Оговорюсь сразу: эта, конкретная, жизнь – гротеск. Нагромождение, преувеличенность, сверх. Конечно, в возрасте, где были мы (юном и нежном), так не думают. Конечно, в деревнях просторно, просто просо…ченно, чинно. У меня лёгкая форма дислексии. С нотами проблем нет, но буквы едут, стоит толкнуть, как корова на коньках: рогами в лёд. Да и психотерапевт, сам по себе – не лучшее начало мемуаров. У меня не было проблем, когда биография была биографиями. Партиями драматической колоратуры. Героями книг и песен. Встречными людьми. Чистый звук. Чистые голоса. Теперь появился шёпот. Память поющего тела. Голоса и… впрочем, их, как меня, не существует (так не бывает), о чём нужно, по ходу действия, помнить.
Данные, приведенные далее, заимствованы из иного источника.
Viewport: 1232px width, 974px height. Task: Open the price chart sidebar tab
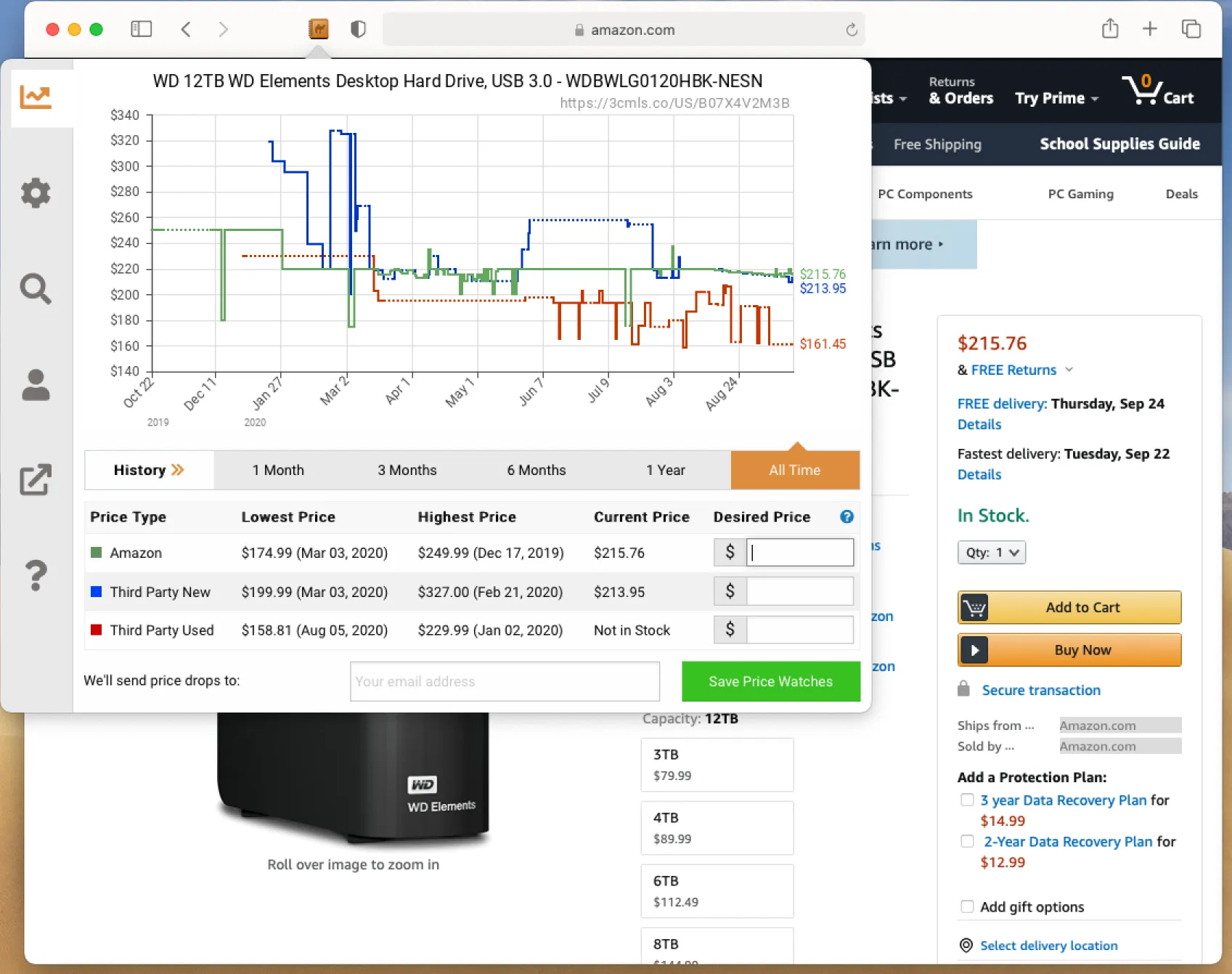click(x=36, y=97)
За день до отъезда Марк, опомнившись, поставил условие: или велосипед пакуется и везётся с собой, или он вместе с велосипедом запирается в ванной и не двигается с места без применения силы. Как террорист. С заложником (естественной потребностью всей семьи). Отец, скрепя сердце, согласился взять ящик с запчастями. Тот занял пространство под столиком. Выкупив купе, мы оказались избавлены от посторонних и лежали, трое, по полкам.
Поезд грохотал. Ливень просился в окно. На потолке моргала лампа. Красный глаз. Красные глаза – у крыс и наркоманов. Спала я плохо. Чёткий ритм рельс, замкнутое пространство и невозможность остановиться. Знакомо-то как.
Я ворочалась на верхней полке. Лежала на животе, чертила по стёклам. Укладывалась на бок, изучая размытый в полумраке профиль Марка: тонкий нос с горбинкой, губы с капризным контуром, веки под крутыми крыльями бровей. Слушала его сиплое дыхание, стук воды по обшивке. Дождь скрёбся, как бродяга, которого не пускают согреться. Наконец, заснула.
Мне приснилась мама. Она курила на балконе. Тонкие сигареты без ароматизатора. Если мама на балконе, значит, она думает, входить к ней нельзя. Я помнила это. И вошла. Она посмотрела на меня, улыбнулась и открыла пачку, предлагая: не как дочери, как себе. Так я поняла, что это сон. И закурила. Огонёк. Дым. Вдох и выдох.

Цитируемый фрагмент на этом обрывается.